Stored records:
>>>

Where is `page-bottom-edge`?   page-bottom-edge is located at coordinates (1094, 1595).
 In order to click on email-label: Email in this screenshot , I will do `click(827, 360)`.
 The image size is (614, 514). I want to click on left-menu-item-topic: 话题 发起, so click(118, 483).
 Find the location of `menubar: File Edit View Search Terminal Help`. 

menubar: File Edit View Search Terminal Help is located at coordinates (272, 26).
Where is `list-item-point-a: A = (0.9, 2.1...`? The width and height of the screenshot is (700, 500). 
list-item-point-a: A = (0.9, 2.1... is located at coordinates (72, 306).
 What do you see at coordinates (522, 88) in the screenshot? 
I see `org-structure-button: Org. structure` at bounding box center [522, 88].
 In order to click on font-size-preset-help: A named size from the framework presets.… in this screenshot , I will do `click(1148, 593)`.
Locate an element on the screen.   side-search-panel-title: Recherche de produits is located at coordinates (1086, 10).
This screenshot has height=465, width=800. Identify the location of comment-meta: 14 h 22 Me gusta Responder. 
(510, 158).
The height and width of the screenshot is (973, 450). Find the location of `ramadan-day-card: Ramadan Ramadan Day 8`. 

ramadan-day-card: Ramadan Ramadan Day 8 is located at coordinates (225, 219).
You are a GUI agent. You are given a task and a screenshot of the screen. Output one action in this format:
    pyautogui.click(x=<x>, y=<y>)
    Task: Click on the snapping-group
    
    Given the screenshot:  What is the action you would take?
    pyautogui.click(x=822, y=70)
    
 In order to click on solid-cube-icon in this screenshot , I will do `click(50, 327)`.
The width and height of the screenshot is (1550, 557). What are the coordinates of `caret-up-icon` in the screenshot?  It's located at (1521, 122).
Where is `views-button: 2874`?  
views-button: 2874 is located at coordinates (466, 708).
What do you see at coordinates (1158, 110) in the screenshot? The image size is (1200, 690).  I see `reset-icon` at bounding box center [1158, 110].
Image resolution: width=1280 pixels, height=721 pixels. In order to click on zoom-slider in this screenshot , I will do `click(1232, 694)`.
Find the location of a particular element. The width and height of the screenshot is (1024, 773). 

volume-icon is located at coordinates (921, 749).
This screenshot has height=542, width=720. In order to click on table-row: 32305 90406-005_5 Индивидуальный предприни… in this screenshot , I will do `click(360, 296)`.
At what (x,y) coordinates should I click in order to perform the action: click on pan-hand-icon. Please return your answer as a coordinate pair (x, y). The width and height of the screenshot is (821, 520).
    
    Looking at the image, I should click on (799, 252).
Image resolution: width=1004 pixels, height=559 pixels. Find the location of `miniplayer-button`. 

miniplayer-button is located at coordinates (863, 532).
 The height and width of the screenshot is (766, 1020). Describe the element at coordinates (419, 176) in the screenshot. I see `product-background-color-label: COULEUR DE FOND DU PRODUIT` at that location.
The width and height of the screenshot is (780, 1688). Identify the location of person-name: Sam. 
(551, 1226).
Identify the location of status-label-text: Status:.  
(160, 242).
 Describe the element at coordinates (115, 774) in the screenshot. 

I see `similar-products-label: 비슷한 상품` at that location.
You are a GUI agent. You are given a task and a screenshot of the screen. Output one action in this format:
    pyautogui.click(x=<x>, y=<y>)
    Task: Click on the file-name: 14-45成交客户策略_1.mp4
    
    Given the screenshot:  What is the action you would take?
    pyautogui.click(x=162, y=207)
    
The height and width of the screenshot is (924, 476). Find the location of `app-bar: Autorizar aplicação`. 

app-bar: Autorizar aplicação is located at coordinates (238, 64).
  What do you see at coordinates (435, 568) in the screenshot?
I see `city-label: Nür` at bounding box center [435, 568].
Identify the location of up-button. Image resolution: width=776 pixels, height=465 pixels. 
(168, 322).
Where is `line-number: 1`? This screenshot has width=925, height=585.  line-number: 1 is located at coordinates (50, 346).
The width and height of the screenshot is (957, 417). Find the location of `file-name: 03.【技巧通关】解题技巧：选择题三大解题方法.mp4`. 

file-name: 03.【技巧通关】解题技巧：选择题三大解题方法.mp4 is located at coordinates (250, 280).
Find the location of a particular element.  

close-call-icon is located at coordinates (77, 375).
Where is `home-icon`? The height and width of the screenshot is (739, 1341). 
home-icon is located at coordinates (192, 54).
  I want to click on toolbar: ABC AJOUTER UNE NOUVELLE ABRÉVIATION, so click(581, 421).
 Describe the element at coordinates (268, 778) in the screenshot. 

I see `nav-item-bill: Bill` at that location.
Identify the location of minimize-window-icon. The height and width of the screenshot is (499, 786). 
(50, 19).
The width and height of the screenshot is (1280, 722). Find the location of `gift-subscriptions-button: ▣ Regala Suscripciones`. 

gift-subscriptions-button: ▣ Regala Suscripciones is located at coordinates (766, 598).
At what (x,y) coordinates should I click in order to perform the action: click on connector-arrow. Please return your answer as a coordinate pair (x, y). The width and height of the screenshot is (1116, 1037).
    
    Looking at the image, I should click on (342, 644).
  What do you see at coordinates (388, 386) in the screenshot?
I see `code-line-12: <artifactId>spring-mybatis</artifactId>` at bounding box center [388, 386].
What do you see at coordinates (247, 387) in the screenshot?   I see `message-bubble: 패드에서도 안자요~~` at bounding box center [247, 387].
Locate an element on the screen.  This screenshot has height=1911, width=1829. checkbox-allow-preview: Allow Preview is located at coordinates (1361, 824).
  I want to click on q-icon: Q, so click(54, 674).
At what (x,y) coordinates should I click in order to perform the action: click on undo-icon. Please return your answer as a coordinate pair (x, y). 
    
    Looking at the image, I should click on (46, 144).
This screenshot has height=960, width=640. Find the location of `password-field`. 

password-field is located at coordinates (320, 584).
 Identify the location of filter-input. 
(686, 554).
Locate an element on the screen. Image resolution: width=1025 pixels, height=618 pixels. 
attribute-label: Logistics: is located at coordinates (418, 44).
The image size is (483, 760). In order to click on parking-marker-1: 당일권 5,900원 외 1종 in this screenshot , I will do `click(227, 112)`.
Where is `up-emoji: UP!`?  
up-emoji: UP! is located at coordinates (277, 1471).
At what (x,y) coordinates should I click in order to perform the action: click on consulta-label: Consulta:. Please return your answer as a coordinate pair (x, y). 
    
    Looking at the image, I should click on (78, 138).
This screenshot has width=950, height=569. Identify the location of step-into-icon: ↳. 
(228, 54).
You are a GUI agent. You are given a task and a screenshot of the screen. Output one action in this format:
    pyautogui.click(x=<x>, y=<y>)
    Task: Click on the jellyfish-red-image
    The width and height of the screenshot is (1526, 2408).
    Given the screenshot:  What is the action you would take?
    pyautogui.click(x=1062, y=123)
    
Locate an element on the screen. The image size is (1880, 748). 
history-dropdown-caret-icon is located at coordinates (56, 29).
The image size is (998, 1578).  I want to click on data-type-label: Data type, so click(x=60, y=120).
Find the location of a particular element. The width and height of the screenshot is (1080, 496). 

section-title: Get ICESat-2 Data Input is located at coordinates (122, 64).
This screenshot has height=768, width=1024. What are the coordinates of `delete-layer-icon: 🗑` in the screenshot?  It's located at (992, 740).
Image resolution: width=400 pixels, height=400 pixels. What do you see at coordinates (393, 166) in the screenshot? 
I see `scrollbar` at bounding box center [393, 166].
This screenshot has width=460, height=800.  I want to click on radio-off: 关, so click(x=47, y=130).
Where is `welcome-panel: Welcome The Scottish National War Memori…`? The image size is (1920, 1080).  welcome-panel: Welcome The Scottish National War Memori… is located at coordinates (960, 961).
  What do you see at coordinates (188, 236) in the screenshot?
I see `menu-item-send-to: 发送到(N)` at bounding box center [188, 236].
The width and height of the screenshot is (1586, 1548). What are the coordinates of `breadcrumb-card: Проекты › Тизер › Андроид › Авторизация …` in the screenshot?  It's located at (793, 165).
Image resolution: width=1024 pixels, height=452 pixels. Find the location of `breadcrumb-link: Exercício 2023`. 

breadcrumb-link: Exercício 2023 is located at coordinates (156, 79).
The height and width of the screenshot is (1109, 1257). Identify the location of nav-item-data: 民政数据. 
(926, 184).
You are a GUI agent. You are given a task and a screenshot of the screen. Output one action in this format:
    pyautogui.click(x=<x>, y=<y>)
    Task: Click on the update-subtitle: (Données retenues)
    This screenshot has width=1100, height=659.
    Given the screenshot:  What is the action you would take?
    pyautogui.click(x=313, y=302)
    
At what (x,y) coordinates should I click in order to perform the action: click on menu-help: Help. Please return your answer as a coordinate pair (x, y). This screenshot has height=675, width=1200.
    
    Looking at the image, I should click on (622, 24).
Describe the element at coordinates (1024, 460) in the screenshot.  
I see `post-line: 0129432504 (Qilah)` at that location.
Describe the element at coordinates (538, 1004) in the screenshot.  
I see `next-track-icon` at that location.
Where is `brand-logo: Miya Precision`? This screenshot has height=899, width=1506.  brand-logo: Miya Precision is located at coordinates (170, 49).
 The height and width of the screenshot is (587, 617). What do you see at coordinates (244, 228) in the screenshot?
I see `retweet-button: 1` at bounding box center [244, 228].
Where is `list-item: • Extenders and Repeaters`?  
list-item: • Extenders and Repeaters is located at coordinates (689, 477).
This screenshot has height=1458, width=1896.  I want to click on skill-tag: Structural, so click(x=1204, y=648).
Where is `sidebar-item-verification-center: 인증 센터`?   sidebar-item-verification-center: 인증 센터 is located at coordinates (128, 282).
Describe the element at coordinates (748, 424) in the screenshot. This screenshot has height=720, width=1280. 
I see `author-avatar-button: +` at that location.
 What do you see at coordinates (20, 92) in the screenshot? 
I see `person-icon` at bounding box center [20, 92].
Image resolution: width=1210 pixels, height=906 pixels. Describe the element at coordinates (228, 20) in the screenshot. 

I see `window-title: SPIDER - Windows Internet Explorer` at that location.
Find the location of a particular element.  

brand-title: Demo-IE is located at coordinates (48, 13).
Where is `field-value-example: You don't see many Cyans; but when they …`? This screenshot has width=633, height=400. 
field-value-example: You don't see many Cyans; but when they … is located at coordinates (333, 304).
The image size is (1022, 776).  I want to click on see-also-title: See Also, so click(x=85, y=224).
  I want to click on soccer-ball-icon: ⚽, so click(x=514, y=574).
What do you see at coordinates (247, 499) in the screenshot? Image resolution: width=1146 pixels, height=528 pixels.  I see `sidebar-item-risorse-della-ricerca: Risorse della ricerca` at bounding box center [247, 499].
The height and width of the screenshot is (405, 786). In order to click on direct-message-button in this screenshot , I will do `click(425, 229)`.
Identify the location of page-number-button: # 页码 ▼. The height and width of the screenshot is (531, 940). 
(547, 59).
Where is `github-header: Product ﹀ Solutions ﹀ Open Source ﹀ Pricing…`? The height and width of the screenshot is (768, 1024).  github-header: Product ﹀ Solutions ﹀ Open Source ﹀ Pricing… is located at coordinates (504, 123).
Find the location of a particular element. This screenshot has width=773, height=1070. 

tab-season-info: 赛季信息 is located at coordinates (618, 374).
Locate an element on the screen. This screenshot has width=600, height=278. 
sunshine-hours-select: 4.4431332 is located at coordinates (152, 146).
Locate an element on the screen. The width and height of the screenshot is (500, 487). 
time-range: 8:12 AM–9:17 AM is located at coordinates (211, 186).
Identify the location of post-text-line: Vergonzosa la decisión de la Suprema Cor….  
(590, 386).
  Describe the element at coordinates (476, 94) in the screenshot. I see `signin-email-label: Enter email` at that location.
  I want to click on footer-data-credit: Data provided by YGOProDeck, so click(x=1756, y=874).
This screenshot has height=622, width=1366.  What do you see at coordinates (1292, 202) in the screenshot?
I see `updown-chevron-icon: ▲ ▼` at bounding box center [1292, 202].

<<<

REQUIRED WORK:
Rewrite the entries above from the first line through the line containing "(510, 158).", swapping "screenshot" for "screen capture" and leaving all else unchanged.

RESPONSE:
Where is `page-bottom-edge`?   page-bottom-edge is located at coordinates (1094, 1595).
 In order to click on email-label: Email in this screen capture , I will do `click(827, 360)`.
 The image size is (614, 514). I want to click on left-menu-item-topic: 话题 发起, so click(118, 483).
 Find the location of `menubar: File Edit View Search Terminal Help`. 

menubar: File Edit View Search Terminal Help is located at coordinates (272, 26).
Where is `list-item-point-a: A = (0.9, 2.1...`? The width and height of the screen capture is (700, 500). 
list-item-point-a: A = (0.9, 2.1... is located at coordinates (72, 306).
 What do you see at coordinates (522, 88) in the screen capture? 
I see `org-structure-button: Org. structure` at bounding box center [522, 88].
 In order to click on font-size-preset-help: A named size from the framework presets.… in this screen capture , I will do `click(1148, 593)`.
Locate an element on the screen.   side-search-panel-title: Recherche de produits is located at coordinates (1086, 10).
This screen capture has height=465, width=800. Identify the location of comment-meta: 14 h 22 Me gusta Responder. 
(510, 158).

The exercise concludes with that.